Greater Room for Negotiation with Demand Companies That Used Chinese Products
Continued Influx of Chinese Steel Plates... Calls for Provisional Duties Grow
The government’s preliminary ruling that a provisional anti-dumping duty of up to 38% should be imposed on Chinese steel plates was welcomed by the steel industry as a "measure that proves the necessity of protecting the domestic industry." Steelmakers have experienced ups and downs amid the global economic downturn, sluggish demand in downstream industries, and the onslaught of low-priced Chinese products, leading to massive production cuts. However, expectations are growing that this measure will serve as a starting point for improving profitability.
A steel industry official said in a phone interview with this publication immediately after the Ministry of Trade, Industry and Energy’s Trade Commission decided on the 20th to recommend imposing a provisional anti-dumping duty of 27.91% to 38.02% on Chinese steel plates to the Minister of Economy and Finance, "The actual damage to the domestic steel market has been confirmed," adding, "There is now a possibility that demand companies, which had been using Chinese products because of their low prices, will switch back to domestic products and place orders again."

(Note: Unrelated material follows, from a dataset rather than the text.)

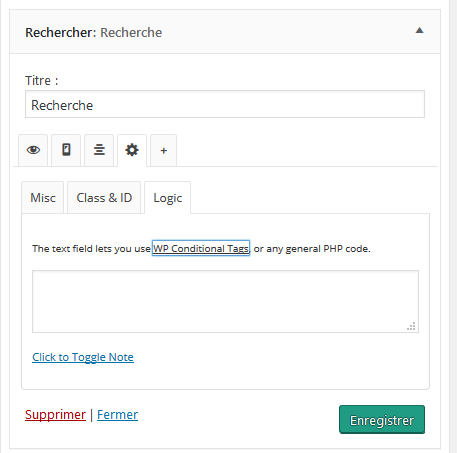
Task: Click the Fermer link
Action: tap(117, 415)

Steel plates thicker than 6mm, known as steel plates, are used for more than half of the domestic distribution volume in shipbuilding, with the remainder mainly used as construction materials for bridges and plants. Due to the oversupply of Chinese steel plates flooding the domestic market with low-priced products, steel plate prices fell, forcing the domestic industry to face a crossroads. Some steelmakers, facing continued profitability deterioration, even reduced production by shutting down steel plate factories.
According to the Korea Iron & Steel Association, domestic demand for steel plates was 7.8 million tons last year, of which Chinese steel plates accounted for 1.38 million tons (including stainless steel plates). The Chinese onslaught has shown an increasing trend every year, rising 60.5% from 810,000 tons in 2022 to 1.3 million tons in 2023. In particular, Chinese steel plates were about 30% cheaper than domestic ones, making them highly sought after by the domestic construction and shipbuilding industries.
The steel industry is appealing for the necessity of imposing provisional duties. Since former U.S. President Donald Trump imposed a 25% tariff on steel, the volume of Chinese products, which face restricted export routes to the U.S., could flood the Korean market at even lower prices. A steel industry official said, "With global protectionism strengthening by country, the inflow of steel plate products into Korea, which lacks protective measures, is expected to increase for the time being," adding, "Provisional imposition is absolutely necessary."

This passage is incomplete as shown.